In June 1983, the Argenta was facelifted. The grille was renewed with the then corporate five-bar grille, new front end, slimmer new bumpers, and with an anti-roll-bar mounted on the rear axle. The front axle was widened by 60 mm, the wheelbase grew 5 mm, and new wheels with flat wheel trims and chrome embellishers were used. Some minor changes were made inside the car, most notably to the seat/door/roof lining trim and a new steering wheel. The radio antenna moved from inside the windscreen to the roof. The carburetted two-liter model (Argenta 110) was only sold outside of Italy and was added to the lineup in March 1984.

The Argenta had also two new engines: Fiat's first turbodiesel, a 2.45 litre four producing 90 PS arrived as part of the facelift. In March 1984 the Argenta VX arrived, with a supercharged 2.0-liter engine with 135 PS shared with the Lancia Volumex models. Both these models had rear disc brakes and a 70-litre fuel tank instead of the usual 60 litres. The VX badge was only used in export; the Italian-market model was called the SX and went on sale in June 1984.

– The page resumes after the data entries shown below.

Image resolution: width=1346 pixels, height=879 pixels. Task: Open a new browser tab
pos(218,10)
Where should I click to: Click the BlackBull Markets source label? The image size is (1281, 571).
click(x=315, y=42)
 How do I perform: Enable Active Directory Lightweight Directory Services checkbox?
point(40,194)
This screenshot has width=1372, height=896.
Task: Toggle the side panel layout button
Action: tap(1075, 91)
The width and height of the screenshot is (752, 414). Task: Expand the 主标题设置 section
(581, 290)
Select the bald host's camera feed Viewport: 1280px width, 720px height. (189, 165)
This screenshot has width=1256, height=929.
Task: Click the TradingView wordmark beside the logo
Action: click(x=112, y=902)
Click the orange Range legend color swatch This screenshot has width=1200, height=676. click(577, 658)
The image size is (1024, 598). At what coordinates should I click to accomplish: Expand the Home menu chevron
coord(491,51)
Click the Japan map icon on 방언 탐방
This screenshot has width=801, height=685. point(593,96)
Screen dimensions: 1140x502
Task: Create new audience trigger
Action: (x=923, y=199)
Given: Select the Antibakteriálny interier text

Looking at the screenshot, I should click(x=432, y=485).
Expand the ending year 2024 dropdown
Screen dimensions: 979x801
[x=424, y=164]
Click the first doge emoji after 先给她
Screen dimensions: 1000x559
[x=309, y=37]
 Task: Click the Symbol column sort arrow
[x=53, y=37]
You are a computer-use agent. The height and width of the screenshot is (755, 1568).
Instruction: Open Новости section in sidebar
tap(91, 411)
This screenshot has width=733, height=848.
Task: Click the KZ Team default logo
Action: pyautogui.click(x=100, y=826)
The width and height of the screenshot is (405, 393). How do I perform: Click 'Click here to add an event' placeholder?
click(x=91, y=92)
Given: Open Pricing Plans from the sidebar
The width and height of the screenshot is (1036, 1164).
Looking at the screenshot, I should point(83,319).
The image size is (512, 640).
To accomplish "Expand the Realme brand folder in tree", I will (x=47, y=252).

The new versions were named:
- Argenta 100
- Argenta 110
- Argenta 120 i.e.
- Argenta VX (SX on the Italian market)
- Argenta Diesel
- Argenta Turbo D

The car remained in production until 1985 when it was replaced by the Croma. A small number of Argentas (270 examples) was also built in Poland by FSO in 1985, after Italian production had ended. FSO had also assembled the Fiat 132 earlier.

==Trivia==
In February 1984, Fiat supplied 400 Argentas to the Chinese authorities, intended for use by government functionaries. All were painted dark blue and fitted with the 2-litre engine. They were shipped to the port of Tianjin. At the time, this was the largest number of cars ever in one sales agreement between a Western country and China. The press release stated they were equipped with every possible feature to highlight their robustness and comfort, even on very bumpy roads.